## Given entries:
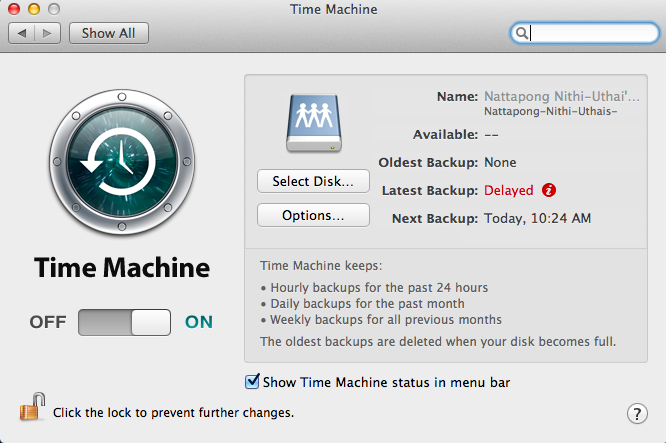Uncheck Show Time Machine status in menu bar
The width and height of the screenshot is (666, 443).
click(252, 381)
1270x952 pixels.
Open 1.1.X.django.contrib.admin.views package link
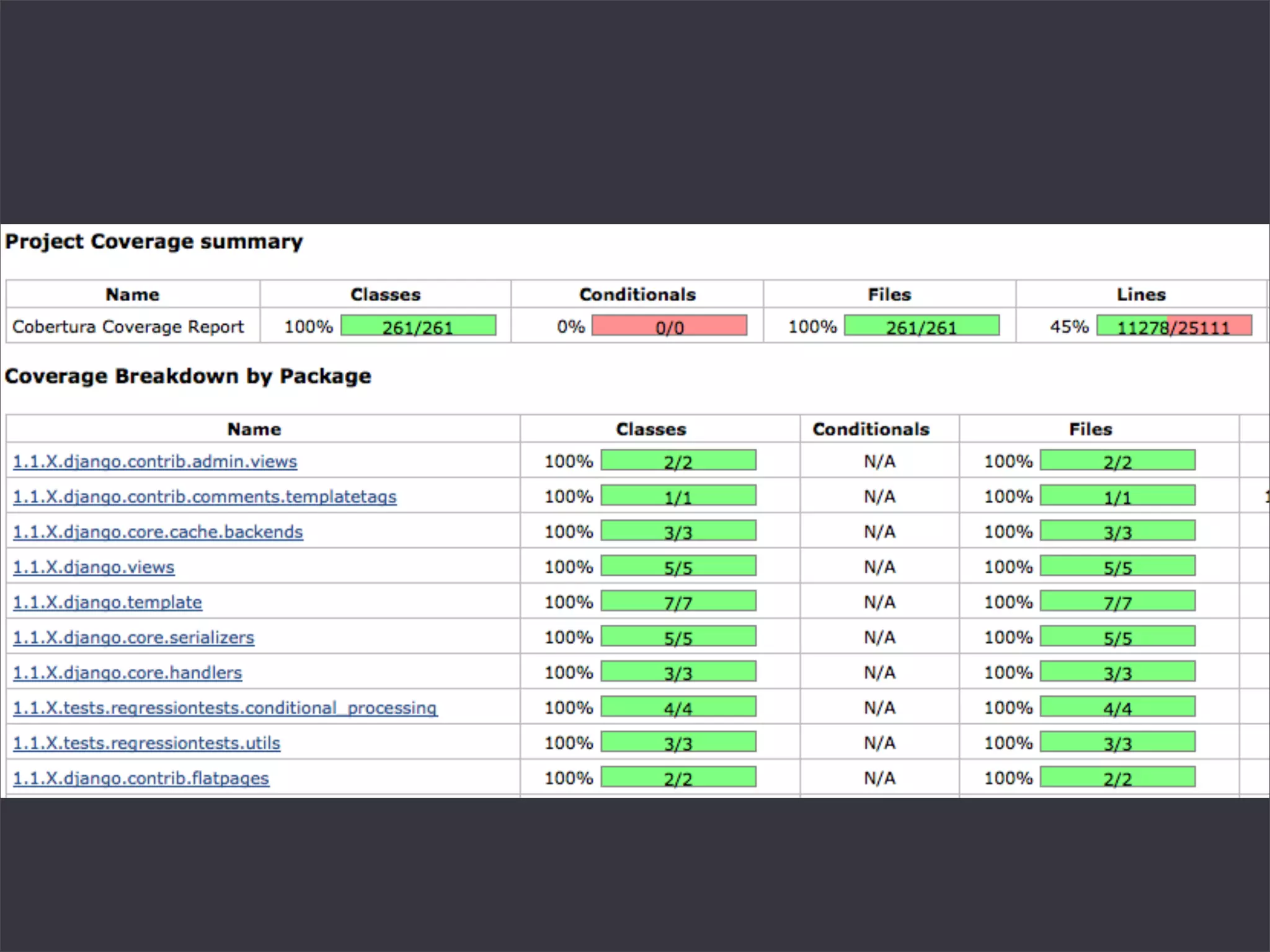point(155,462)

## Objective:
Please copy the listing above with "package" swapped for "module" and everything else unchanged. Omit the pictures.

## Answer to the problem:
Uncheck Show Time Machine status in menu bar
The width and height of the screenshot is (666, 443).
click(252, 381)
1270x952 pixels.
Open 1.1.X.django.contrib.admin.views module link
point(155,462)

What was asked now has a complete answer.